[ROWS start]
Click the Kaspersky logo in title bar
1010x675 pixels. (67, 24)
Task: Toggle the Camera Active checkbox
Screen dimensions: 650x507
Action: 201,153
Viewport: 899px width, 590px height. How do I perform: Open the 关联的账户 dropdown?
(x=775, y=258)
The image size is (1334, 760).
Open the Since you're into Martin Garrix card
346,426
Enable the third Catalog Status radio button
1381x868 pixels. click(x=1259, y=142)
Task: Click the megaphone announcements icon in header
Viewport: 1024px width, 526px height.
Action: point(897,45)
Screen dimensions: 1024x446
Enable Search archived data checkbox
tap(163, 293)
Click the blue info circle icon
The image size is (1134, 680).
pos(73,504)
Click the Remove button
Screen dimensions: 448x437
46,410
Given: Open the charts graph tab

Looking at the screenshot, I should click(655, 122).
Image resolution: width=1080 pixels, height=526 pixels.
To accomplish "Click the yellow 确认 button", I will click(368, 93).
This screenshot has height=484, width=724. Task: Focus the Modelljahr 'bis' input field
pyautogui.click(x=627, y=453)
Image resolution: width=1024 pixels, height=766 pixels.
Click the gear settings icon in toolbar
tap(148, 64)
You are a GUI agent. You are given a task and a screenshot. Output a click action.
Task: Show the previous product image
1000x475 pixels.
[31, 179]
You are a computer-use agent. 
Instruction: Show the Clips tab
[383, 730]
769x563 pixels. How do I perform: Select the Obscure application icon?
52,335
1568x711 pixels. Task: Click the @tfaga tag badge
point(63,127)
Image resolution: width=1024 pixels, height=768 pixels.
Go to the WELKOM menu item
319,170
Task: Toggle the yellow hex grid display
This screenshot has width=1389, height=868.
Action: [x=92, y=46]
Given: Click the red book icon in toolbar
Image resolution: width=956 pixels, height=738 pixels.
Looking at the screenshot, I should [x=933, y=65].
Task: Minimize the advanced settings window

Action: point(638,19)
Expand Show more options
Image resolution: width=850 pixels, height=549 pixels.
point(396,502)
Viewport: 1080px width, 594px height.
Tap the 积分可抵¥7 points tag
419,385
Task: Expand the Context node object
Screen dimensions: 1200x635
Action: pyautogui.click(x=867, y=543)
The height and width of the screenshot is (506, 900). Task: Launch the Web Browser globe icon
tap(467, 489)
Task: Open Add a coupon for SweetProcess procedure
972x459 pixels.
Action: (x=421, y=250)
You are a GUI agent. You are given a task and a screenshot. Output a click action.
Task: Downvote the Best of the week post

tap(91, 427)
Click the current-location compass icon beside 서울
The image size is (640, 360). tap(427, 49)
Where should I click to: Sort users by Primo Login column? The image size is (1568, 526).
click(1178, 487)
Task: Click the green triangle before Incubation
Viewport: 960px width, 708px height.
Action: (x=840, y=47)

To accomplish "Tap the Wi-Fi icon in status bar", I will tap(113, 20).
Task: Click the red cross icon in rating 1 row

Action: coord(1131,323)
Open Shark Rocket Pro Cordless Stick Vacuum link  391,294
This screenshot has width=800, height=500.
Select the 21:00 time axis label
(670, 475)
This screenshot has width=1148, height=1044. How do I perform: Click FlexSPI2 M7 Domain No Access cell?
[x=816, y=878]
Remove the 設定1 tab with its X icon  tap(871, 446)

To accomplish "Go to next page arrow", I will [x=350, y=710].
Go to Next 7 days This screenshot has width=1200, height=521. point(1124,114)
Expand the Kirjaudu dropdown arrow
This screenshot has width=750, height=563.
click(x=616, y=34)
[ROWS end]
Which lines above contain the word "Toggle"? Collect each one and copy it out in full, treating case as significant.

Task: Toggle the Camera Active checkbox
Task: Toggle the yellow hex grid display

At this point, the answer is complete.